Goth is a style turned lifestyle that got its start in the 1980s in England. It’s a little punk, a little intellectual.

And it’s fading off, at least in these parts.

Herring said her style is rare in Natchez, and she has to travel to Baton Rouge to do her clothes shopping.

“Most of the stuff I wear comes from Hot Topic (a clothing store,)” she said.

And the stuff Herring likes to wear normally turns a few heads.

Fayth’s mother Brandy was very surprised about her daughter’s fashion choice.

“I thought ‘Oh my God, she’s into Satanism,’” she said. “I was very worried for a minute there.”

Brandy said she has since come to realize that her daughter was only going through a phase.

“That’s what kids do,” she said.

“Sometimes people ask if I’m a Satanist,” Fayth said. “Obviously I’m not, I’m really happy all the time actually.”

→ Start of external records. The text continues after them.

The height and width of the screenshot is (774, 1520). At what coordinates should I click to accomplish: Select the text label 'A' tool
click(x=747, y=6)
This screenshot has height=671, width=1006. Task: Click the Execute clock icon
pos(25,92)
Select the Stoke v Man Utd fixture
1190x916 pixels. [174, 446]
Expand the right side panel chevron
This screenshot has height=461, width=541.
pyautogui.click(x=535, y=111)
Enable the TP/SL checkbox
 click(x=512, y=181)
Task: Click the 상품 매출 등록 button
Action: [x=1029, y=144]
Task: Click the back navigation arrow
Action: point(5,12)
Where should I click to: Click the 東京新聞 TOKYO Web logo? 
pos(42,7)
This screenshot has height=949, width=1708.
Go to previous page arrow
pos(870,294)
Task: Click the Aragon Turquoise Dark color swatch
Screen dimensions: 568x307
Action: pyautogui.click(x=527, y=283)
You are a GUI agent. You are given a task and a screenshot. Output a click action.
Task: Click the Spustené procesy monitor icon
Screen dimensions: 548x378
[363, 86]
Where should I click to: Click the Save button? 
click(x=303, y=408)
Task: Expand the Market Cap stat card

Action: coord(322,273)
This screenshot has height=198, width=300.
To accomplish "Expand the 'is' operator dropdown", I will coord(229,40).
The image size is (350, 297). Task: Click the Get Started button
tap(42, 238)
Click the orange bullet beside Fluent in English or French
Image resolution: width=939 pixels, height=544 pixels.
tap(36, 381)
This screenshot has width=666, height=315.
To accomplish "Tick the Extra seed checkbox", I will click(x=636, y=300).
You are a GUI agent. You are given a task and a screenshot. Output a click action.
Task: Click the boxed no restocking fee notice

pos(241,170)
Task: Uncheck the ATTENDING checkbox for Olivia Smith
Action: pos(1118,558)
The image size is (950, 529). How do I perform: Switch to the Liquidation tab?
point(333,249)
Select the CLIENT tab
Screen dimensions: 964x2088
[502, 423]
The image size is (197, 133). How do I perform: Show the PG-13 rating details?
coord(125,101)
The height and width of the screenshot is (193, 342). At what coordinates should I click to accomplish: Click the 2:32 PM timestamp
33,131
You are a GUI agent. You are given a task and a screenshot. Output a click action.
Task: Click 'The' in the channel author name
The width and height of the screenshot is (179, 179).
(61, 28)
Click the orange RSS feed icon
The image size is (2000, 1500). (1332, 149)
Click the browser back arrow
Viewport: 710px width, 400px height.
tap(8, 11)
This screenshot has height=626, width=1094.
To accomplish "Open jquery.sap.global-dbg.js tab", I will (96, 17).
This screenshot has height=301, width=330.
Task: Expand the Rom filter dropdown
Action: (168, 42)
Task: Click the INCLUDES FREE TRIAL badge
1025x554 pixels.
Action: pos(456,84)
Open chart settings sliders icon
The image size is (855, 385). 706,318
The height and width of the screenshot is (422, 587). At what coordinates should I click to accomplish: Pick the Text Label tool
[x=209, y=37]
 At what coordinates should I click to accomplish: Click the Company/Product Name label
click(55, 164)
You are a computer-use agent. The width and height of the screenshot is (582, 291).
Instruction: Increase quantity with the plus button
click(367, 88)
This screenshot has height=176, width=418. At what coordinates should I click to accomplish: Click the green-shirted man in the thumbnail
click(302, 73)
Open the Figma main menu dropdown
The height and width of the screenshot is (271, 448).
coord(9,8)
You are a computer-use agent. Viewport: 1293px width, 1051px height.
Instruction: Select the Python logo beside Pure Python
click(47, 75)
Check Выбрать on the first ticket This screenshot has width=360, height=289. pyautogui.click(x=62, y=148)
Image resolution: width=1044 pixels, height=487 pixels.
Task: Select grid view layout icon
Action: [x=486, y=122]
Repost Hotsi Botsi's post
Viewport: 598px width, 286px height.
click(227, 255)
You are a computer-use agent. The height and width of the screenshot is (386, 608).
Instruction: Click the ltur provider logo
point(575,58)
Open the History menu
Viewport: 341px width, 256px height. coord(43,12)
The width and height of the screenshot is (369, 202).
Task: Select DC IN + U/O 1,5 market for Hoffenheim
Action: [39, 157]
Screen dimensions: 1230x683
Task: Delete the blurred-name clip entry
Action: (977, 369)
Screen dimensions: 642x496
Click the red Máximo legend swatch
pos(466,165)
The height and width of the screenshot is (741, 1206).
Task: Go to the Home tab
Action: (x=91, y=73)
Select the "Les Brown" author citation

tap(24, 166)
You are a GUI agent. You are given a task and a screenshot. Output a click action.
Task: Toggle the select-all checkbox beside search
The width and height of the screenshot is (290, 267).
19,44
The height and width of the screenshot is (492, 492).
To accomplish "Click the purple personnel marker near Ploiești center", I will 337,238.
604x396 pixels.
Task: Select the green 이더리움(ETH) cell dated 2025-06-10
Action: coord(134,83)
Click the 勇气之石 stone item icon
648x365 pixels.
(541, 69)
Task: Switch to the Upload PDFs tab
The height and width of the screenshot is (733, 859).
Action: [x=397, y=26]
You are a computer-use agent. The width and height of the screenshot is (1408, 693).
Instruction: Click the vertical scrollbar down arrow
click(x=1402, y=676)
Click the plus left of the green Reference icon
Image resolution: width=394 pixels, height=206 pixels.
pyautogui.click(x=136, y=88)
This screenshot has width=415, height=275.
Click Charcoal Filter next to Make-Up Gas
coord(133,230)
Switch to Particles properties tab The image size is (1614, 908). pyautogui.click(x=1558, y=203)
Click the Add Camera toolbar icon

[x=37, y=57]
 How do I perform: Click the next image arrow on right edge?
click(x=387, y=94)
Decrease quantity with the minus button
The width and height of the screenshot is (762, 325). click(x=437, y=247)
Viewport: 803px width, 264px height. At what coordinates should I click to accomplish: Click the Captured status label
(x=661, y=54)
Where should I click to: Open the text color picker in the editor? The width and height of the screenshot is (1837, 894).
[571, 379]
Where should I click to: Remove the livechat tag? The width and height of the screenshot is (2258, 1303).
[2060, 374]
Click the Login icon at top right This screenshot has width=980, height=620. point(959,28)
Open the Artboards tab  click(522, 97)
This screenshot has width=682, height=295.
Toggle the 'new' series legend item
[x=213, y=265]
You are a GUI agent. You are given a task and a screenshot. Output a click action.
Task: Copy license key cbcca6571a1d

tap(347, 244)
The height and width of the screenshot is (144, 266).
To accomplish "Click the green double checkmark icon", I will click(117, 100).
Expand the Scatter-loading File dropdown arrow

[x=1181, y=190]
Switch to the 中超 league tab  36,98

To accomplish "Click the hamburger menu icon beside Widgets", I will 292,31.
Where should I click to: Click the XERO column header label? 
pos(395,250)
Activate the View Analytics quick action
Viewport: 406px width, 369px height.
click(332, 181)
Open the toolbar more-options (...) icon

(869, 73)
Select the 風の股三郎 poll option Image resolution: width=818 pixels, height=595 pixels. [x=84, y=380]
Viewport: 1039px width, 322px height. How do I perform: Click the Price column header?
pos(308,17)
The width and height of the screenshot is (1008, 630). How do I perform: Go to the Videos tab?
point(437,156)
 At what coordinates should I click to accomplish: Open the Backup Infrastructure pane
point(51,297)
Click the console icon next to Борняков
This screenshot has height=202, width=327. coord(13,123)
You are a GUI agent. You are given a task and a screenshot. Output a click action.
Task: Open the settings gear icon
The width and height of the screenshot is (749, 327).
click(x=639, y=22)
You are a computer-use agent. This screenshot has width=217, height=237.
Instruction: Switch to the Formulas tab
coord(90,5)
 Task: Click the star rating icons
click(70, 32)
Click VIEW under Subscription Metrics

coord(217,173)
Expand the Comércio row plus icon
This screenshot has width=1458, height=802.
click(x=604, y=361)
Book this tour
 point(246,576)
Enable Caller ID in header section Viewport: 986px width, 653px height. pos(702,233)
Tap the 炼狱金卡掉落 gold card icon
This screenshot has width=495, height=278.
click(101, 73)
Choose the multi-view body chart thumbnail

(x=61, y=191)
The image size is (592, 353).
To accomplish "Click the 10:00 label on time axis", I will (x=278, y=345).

But the strange looks that black nail polish often gets comes with the territory.

Aside from the nail polish, the chains on the wallet and the tattoos, Herring’s favorite part of her wardrobe also turns quite a few heads.

And the corset is one her mom wishes she’d go without.

Admittedly it’s not an obvious fashion choice but she likes it.

“I want her to be seen as a person not as an object,” Brandy said. “Between the thigh high boots, fishnets and the corset, it kind of freaks me out.”

But Fayth dresses herself, and in general mom is OK with it.

“She wants me to wear a sweater over (the corset),” Fayth said. “Other than that she doesn’t mind the way I dress.”

Area teachers have had lots of experience with Goth.

Natchez High School teacher Frances Doss has been in front of the classroom for 27 years.

“That was one style I never could understand,” she said. “But they were never bad students.”

In fact Doss said her Goth students were generally quiet.

“I don’t think any of them were bad kids,” she said.

And Fayth is no exception.

“I’m not a bad person,” she said. “It’s only an outfit.”

Fayth’s mother said she can see that Fayth is moving into other more normalized fashion trends.

“She’s getting away from that now,” she said.

But as Fayth moves, trending away from Goth, she said there’s one thing she will not leave behind anytime soon.

“Eye-liner,” she said. “I cannot live without eye-liner.”